Builder's reports are increasingly being used as a negotiating tool, one agent has told OneRoof. Photo / Getty Images

A four-bedroom brick and tile house on Schnapper Rock Road, Albany, had 12 registered bidders and sold, for $1.446m, just over its CV. Photo / Supplied

The North Shore high spots, Macky said, are Takapuna and the coastal areas, especially anything with good views. He said buyers are back looking at developments, after nearly two years of shunning buying off-the-plan in some places.

Projects that will be ready for occupancy in three months and those that have dropped prices 10% to 20% are getting the nod. Often these deals are not widely advertised.

“They’re really good buys, but only to a database, as they’re [going for] well under what sold off-the-plan a couple of years ago. Developers are clearing stock out, saying ‘we'll take less’,” he said, pointing to townhouses in Henderson that are selling for under $500,000 and some in South Auckland for under $300,000 for a one-bedroom.

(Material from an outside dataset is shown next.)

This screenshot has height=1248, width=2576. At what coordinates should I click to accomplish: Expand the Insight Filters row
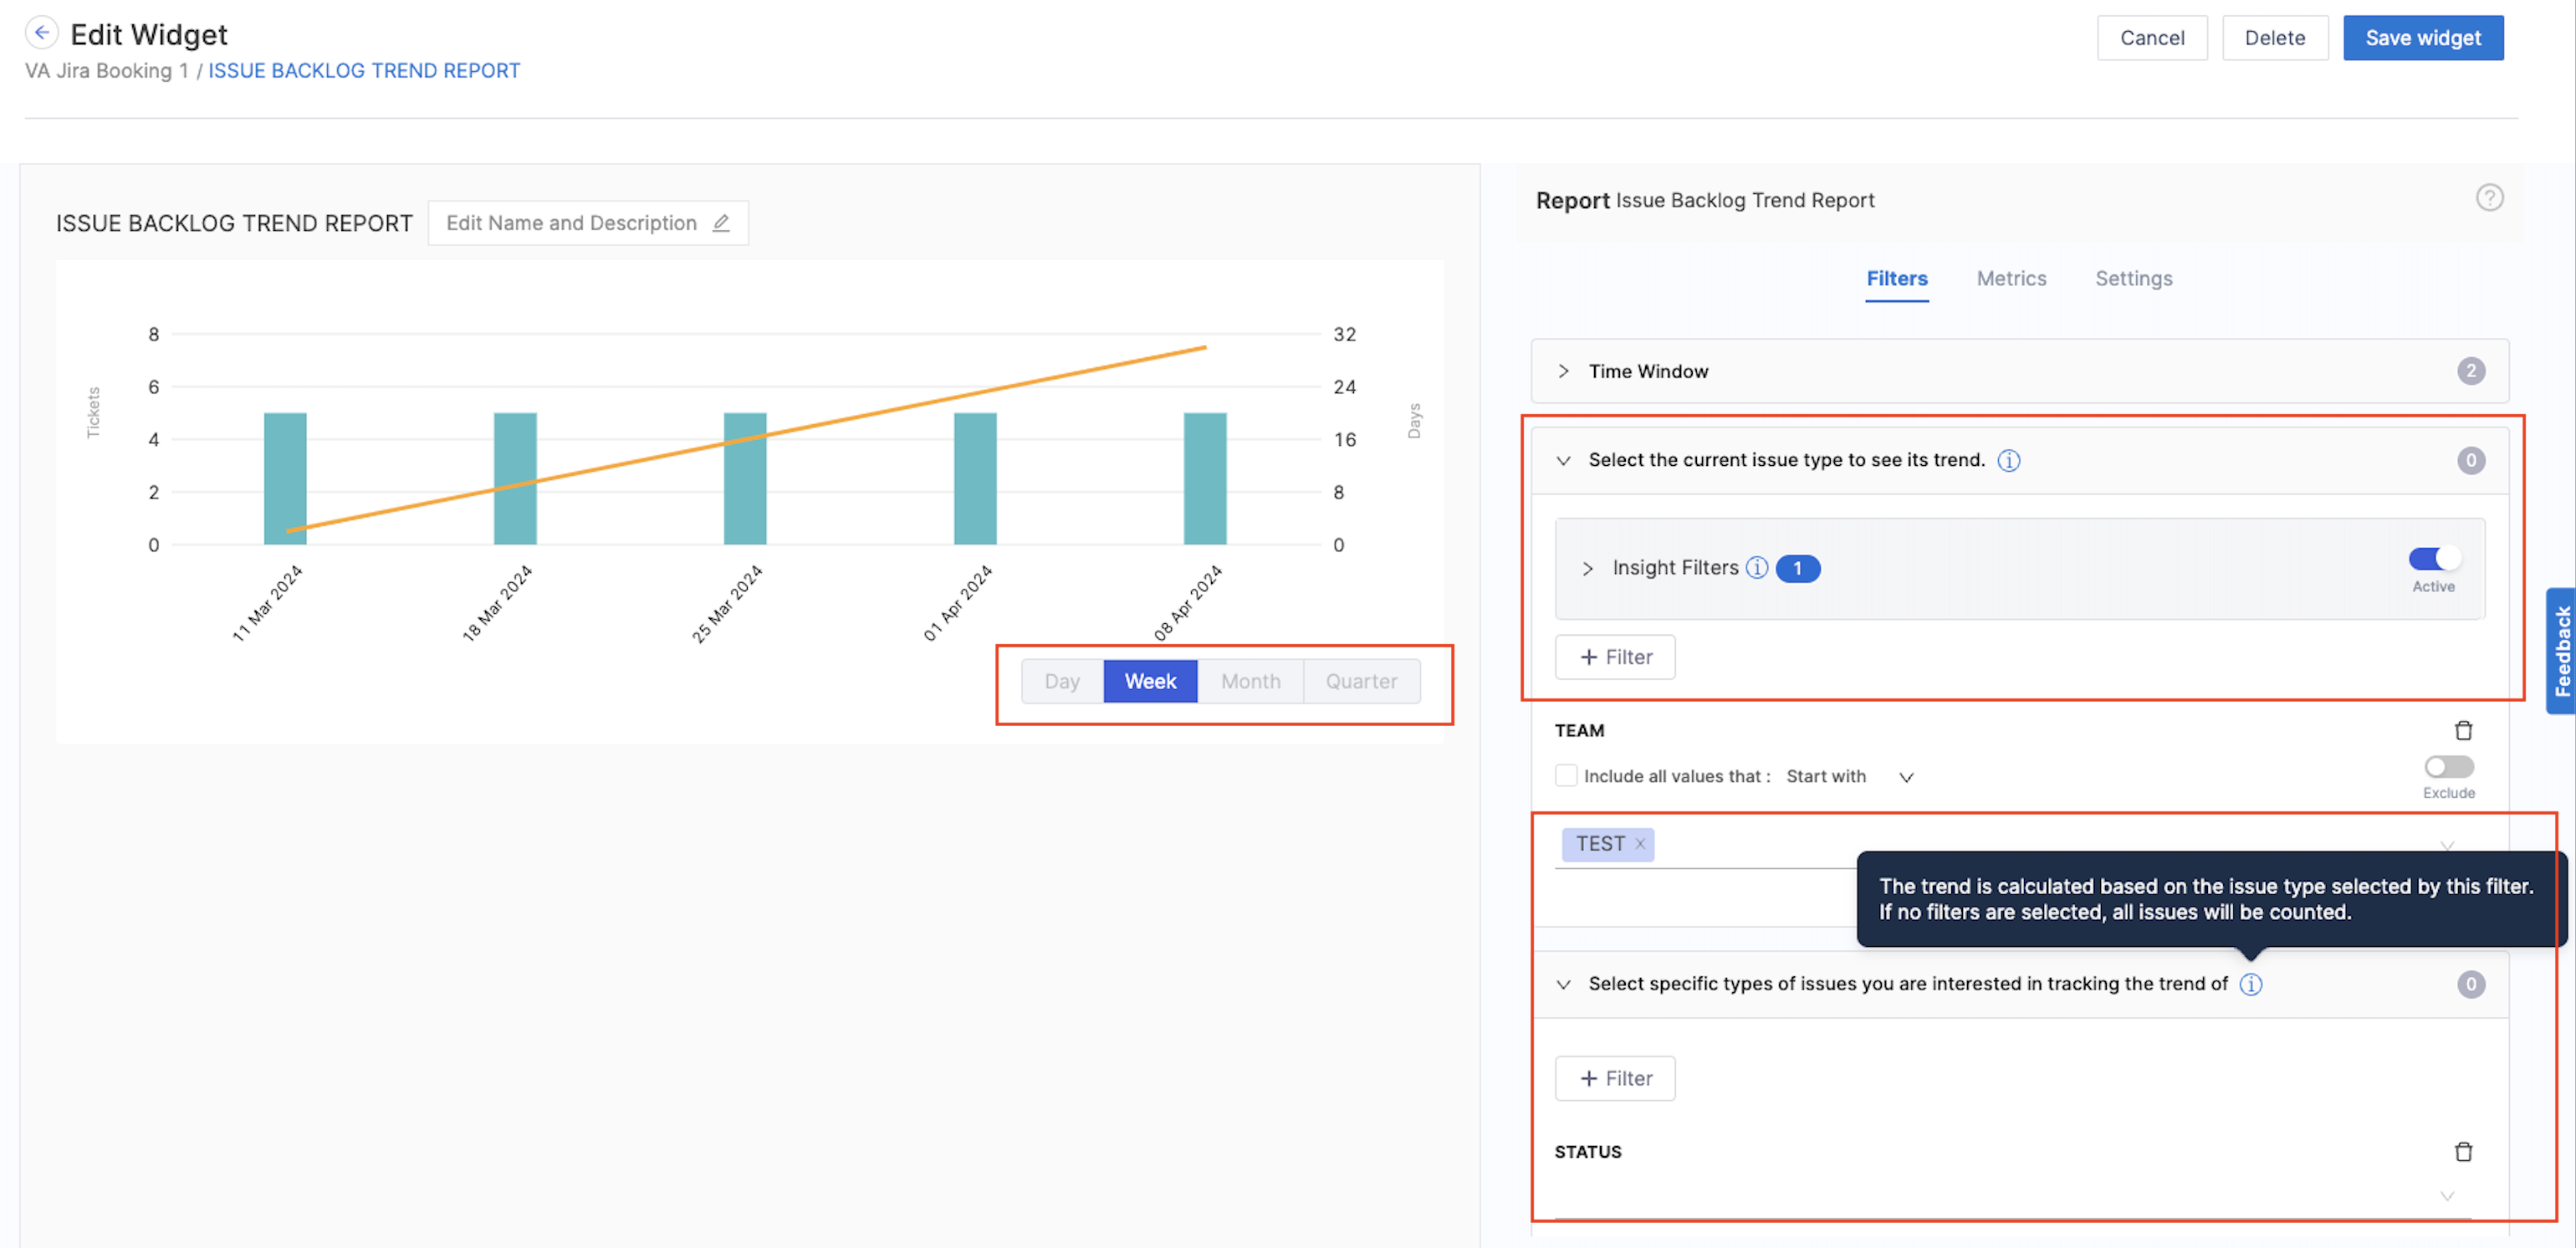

New Zealand Sotheby’s International Realty managing director for the North, Suzi Matz, said that the over-$4m market is picking up, not just on the waterfront.

The company recently closed on a Takapuna waterfront deal for a property with a CV of $10.6m, but cannot discuss details until it settles later in the year, but Matz said international buyers were starting to fly back in to look at property.

“We’d probably have one a month, it’s definitely picked up this year. We do have a few off-market properties listed, there is a lot of interest from people shopping with $10m.”